The name of this product is “Upright Go.” At first, I wasn’t going to share the name in this essay for the fact that I was writing such lousy things about it. I also didn’t want people to think this was going to be some sponsored post if I dropped the name right off the bat. But in the end, I didn’t want other people to waste their money on this thing like I did (I can’t get reimbursed for those failed adhesives).
Thank God the company offered a 30-day, money back guarantee and so I could at least guy my $73 back (minus S&H). If this sucker wasn’t so glitchy, it might be worth the cost of the upkeep. But alas, this was not the case. Sending it back hurt me more than it hurt them, though. I truly thought this was going to be my golden ticket to good posture. Now, I felt hopeless.
Then I immediately felt stupid. If I was going to be really honest with myself (which is what this whole transparency thing is about), then I had to admit that the problem wasn’t the brace or the glitchy “posture trainer.” The problem was that I was not taking charge of my posture as I had proclaimed earlier. I was taking shortcuts.
I expected these things to do the work and solve the problem for me. And I’ve learned before that the less we have a hands-on approach, the less we have a handle on the situation. Even if the brace or the Upright Go device had worked well, I think I would have only become dependent on them for good posture. As one guy described the Upright Go in a review, “it was more of a ‘reminder’ than a ‘trainer’.” I would have remained a slouchy mess for the times I left them in my drawer or under the bed.
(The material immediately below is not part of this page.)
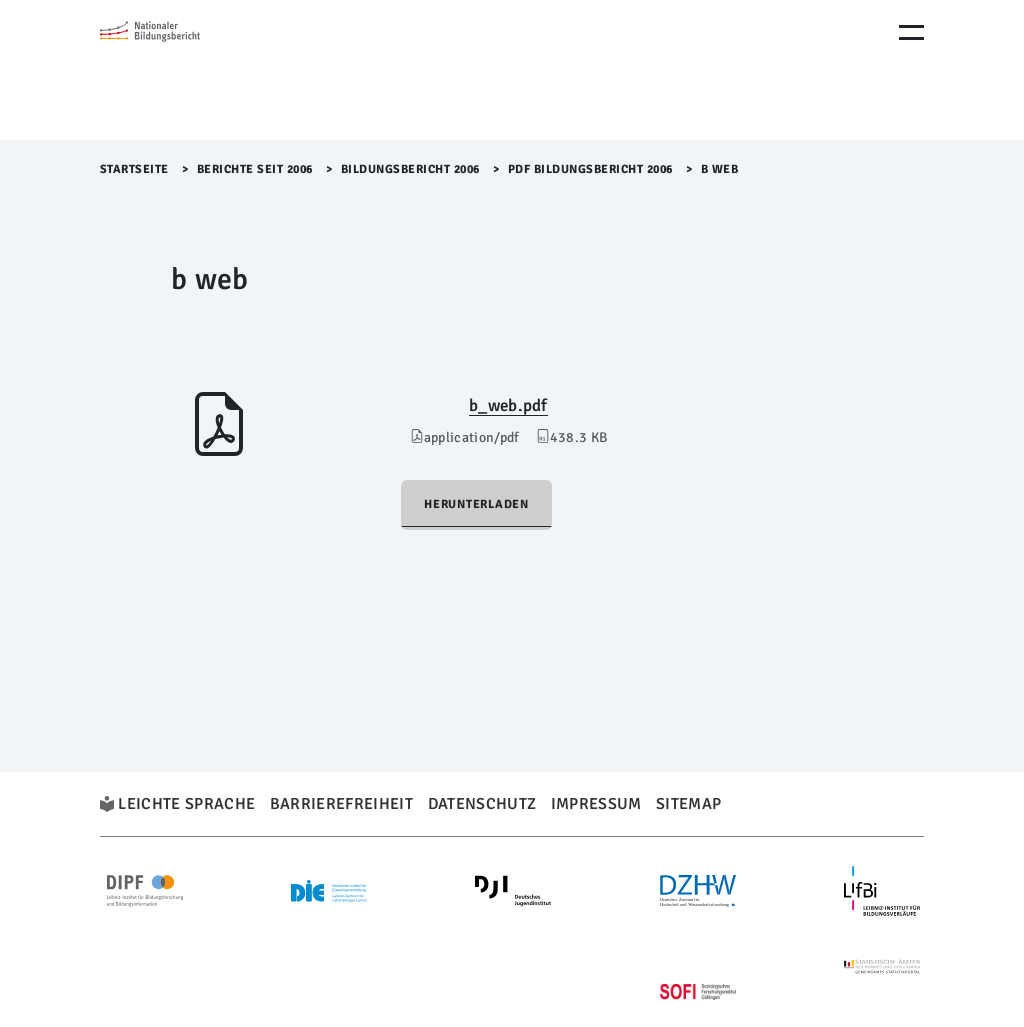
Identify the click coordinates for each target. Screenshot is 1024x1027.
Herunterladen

I don’t want to call my third New Year’s resolution an “epic failure,” but it certainly hasn’t been a success. This reminded me that I need to get back to my original plan of going to a physical therapist who won’t catch a fish to feed me for the day but teach me how to fish to feed me for life. Fish = Success.
And wouldn’t you know it that I am somehow busier than ever. The publishing process is far more chaotic than writing the book itself. I have come to accept this for the time being and revoked my posture plan as a New Year’s resolution and renamed it a gift to myself when the book is done. Because, like I said at the start, anytime is a good time to make a change.